Mercuric chloride and p‐chloromercuriphenylsulfonate exert a biphasic effect on the binding of the stimulant [3H]methylphenidate to the dopamine transporter

Abstract

Mercuric chloride was found to have a biphasic effect on the binding of the radiolabeled stimulant [3H]methylphenidate to membranes from a crude synaptosomal preparation of rat striatal tissue. Binding was enhanced at low concentrations of HgCl2, reaching a maximum of 62% above control values at 2.5 microM HgCl2. It was inhibited in a dose-dependent manner at concentrations greater than 5 microM HgCl2, with an IC50 of 7.2 microM. The increase in binding observed at the low concentrations of HgCl2 was shown by Scatchard analysis to be due to an increase in the affinity of [3H]methylphenidate for its binding site on the dopamine transporter, while a decrease in both affinity and Bmax accompanied the reduction of [3H]methylphenidate binding observed at the higher concentrations of the inorganic mercury compound.
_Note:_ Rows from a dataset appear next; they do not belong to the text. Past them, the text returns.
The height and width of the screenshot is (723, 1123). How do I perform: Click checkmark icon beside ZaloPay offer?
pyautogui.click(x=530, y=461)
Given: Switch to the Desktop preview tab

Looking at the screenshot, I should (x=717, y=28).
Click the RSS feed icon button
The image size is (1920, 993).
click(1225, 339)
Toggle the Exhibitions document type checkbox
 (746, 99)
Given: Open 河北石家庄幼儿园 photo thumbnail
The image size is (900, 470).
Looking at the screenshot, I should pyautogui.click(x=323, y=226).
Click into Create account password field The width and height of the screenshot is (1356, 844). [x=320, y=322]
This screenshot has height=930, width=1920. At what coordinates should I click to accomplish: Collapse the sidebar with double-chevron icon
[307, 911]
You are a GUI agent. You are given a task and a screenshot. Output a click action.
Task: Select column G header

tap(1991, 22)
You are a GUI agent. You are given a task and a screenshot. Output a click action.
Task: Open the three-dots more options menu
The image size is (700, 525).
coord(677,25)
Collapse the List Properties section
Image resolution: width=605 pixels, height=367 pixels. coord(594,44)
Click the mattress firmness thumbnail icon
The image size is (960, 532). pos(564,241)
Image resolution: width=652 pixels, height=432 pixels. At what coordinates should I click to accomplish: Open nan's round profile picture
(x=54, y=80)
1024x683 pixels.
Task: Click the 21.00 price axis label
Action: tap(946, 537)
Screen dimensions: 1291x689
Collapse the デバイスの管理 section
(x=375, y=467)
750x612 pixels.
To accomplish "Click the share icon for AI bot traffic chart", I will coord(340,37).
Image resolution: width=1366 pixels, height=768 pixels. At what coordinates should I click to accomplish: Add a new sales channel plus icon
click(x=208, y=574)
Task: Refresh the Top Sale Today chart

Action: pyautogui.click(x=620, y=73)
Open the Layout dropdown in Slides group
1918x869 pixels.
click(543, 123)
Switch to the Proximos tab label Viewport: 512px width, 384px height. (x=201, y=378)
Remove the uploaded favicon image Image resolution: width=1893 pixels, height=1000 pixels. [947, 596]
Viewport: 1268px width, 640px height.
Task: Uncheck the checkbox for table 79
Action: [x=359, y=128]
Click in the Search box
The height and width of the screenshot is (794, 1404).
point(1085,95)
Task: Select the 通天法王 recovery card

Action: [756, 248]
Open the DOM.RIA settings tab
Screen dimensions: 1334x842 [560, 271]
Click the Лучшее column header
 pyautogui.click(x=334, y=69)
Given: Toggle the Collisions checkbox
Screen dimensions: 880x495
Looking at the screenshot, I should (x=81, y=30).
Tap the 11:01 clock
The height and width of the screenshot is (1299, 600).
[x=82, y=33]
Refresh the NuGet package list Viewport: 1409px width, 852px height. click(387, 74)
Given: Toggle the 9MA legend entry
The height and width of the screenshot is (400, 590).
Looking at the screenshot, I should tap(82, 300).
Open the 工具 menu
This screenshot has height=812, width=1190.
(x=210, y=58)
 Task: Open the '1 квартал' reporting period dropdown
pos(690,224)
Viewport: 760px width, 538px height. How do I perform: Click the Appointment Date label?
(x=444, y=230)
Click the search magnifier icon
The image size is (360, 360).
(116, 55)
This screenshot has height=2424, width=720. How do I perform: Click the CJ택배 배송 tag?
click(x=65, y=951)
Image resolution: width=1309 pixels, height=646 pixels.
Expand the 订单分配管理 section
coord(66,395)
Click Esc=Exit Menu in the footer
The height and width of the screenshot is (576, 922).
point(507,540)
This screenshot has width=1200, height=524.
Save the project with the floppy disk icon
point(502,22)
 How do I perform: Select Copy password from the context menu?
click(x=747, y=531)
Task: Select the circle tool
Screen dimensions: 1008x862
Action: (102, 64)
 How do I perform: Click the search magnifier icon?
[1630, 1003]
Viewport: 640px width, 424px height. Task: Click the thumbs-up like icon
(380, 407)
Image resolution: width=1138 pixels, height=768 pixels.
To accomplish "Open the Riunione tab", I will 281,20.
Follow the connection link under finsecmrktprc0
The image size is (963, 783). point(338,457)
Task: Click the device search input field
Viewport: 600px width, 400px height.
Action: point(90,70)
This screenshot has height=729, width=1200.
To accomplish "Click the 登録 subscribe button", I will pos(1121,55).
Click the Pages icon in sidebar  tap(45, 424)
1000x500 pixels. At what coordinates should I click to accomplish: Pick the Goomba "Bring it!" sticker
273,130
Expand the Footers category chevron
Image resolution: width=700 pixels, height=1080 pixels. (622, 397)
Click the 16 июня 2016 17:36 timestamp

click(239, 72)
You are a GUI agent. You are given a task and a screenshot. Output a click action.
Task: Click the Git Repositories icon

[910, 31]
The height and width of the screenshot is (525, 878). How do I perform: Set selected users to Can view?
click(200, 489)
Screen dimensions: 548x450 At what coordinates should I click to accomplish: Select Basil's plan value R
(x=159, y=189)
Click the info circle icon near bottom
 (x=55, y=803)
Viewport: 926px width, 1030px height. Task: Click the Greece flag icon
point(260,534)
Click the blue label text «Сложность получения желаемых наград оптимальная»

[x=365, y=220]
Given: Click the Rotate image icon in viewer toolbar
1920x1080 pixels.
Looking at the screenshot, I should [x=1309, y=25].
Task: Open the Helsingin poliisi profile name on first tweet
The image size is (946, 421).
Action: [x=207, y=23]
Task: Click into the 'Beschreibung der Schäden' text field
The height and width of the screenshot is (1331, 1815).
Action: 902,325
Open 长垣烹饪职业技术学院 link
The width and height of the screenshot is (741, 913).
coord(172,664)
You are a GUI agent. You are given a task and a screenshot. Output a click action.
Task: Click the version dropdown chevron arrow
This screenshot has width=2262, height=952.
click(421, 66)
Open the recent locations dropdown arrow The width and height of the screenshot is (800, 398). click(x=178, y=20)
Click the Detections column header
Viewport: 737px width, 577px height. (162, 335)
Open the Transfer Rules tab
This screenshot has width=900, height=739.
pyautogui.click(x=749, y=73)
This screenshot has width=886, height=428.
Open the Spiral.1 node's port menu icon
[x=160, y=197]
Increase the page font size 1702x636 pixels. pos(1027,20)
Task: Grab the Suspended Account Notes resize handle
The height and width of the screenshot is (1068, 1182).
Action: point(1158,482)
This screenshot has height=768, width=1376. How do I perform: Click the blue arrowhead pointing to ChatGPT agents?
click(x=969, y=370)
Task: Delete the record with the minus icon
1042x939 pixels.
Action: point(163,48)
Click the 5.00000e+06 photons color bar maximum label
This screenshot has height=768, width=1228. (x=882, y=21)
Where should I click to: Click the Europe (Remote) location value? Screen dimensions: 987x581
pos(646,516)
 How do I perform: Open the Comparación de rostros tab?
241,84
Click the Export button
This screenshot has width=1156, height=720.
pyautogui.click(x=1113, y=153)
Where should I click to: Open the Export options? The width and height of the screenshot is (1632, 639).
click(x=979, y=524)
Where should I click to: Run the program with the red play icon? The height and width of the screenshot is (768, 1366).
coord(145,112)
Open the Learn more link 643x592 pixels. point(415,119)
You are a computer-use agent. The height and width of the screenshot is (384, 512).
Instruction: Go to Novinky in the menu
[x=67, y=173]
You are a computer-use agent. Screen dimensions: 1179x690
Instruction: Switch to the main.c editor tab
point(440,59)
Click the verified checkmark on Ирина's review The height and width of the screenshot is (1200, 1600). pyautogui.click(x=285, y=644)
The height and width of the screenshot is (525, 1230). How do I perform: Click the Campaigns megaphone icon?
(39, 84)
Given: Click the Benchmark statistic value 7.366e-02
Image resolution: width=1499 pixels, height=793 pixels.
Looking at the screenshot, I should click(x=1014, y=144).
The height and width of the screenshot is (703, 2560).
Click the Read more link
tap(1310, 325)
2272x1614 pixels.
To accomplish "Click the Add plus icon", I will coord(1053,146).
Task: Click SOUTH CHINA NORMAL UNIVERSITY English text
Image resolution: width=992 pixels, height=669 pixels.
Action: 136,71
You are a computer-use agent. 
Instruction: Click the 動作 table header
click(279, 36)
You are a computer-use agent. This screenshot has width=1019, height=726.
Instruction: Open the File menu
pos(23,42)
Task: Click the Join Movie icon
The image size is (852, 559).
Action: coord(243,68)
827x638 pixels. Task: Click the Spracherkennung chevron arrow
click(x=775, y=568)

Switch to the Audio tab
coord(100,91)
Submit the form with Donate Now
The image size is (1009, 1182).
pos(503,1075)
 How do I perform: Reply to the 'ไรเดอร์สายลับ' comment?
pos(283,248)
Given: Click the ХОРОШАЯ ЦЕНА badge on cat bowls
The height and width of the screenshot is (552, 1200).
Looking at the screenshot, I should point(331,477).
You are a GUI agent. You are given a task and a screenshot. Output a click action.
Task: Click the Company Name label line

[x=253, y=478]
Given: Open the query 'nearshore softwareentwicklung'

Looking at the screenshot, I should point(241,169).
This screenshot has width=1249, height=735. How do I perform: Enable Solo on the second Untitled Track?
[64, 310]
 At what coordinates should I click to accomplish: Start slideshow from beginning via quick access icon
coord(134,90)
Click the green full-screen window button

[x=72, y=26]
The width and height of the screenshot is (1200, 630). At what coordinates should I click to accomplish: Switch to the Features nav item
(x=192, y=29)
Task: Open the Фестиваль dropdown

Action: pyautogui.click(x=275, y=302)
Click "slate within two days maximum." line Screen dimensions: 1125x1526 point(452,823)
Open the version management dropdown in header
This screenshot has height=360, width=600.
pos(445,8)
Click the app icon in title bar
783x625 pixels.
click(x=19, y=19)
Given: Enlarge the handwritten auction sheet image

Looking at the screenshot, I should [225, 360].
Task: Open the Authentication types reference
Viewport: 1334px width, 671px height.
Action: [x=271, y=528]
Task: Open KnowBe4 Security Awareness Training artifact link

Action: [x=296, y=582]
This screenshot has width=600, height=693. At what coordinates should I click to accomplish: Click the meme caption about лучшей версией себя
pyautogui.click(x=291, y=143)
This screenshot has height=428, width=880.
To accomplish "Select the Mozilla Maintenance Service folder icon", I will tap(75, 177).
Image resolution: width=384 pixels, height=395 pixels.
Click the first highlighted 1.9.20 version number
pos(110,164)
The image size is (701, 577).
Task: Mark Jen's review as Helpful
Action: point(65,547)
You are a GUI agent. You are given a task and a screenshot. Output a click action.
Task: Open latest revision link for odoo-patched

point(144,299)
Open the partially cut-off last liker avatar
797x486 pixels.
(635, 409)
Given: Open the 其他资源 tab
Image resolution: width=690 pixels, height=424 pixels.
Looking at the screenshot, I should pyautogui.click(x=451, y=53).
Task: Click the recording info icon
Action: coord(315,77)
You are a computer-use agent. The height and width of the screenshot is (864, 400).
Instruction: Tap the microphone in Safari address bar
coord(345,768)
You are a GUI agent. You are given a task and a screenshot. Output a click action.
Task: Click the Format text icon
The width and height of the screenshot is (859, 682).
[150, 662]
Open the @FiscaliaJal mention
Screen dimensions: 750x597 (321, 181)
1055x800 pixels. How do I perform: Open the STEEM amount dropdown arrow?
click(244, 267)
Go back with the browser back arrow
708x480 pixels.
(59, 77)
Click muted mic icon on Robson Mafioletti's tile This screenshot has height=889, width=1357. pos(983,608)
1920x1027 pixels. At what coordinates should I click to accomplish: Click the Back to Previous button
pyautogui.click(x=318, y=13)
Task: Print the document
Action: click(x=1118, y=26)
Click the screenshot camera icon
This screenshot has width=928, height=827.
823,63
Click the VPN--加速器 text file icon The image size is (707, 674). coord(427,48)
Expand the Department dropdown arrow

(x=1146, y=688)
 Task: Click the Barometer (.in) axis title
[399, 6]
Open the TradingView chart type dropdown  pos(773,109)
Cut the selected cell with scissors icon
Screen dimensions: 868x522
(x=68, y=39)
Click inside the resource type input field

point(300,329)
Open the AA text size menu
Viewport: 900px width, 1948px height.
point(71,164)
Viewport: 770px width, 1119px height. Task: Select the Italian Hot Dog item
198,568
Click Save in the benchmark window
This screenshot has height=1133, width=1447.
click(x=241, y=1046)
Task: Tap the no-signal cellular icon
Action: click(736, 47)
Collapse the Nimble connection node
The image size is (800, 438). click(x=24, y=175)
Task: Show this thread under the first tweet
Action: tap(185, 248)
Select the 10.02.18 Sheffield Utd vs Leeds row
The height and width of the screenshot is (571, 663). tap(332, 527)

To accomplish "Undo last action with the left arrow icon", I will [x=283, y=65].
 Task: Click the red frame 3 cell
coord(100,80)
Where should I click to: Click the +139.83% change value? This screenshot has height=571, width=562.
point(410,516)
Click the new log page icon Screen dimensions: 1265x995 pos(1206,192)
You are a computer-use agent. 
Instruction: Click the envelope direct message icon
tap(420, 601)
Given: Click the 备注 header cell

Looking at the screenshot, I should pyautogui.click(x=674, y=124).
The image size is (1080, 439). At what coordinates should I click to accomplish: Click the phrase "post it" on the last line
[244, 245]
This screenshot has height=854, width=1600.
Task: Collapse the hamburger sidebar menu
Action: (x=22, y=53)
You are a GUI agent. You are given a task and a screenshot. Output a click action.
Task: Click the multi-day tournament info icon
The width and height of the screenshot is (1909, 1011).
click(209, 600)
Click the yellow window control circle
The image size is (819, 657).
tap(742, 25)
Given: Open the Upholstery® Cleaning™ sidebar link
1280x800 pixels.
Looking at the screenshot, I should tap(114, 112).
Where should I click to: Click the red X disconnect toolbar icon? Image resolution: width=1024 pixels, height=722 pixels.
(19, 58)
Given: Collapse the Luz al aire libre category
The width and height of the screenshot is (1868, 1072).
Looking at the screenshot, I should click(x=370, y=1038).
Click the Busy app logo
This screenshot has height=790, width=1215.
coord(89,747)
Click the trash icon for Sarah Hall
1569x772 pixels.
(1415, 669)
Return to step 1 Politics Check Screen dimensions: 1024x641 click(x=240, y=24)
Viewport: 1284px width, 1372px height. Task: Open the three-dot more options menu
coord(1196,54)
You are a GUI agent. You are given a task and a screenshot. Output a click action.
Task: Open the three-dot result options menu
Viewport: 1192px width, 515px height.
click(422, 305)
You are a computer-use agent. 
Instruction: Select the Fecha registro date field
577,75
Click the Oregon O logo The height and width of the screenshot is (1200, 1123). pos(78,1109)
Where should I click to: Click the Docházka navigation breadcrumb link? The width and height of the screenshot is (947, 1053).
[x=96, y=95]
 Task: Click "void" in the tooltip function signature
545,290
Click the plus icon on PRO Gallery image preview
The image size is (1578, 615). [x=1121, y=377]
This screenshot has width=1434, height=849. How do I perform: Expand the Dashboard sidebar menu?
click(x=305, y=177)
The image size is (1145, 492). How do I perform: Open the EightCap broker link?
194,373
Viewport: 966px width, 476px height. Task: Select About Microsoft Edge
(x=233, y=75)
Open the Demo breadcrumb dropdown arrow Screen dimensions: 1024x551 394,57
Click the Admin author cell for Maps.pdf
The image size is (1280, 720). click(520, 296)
The sodium salt of the organic mercurial p-chloromercuriphenylsulfonic acid also caused an increase in [3H]methylphenidate binding (159% above controls at 2,000 microM), followed by an immediate decrease in binding at higher concentrations of the reagent. Because both of these mercury-containing compounds have a high propensity for interacting with sulfhydryl groups, these data suggest that the cysteine residues in the dopamine transporter molecule may play an important role in the regulation of stimulant binding to the uptake complex.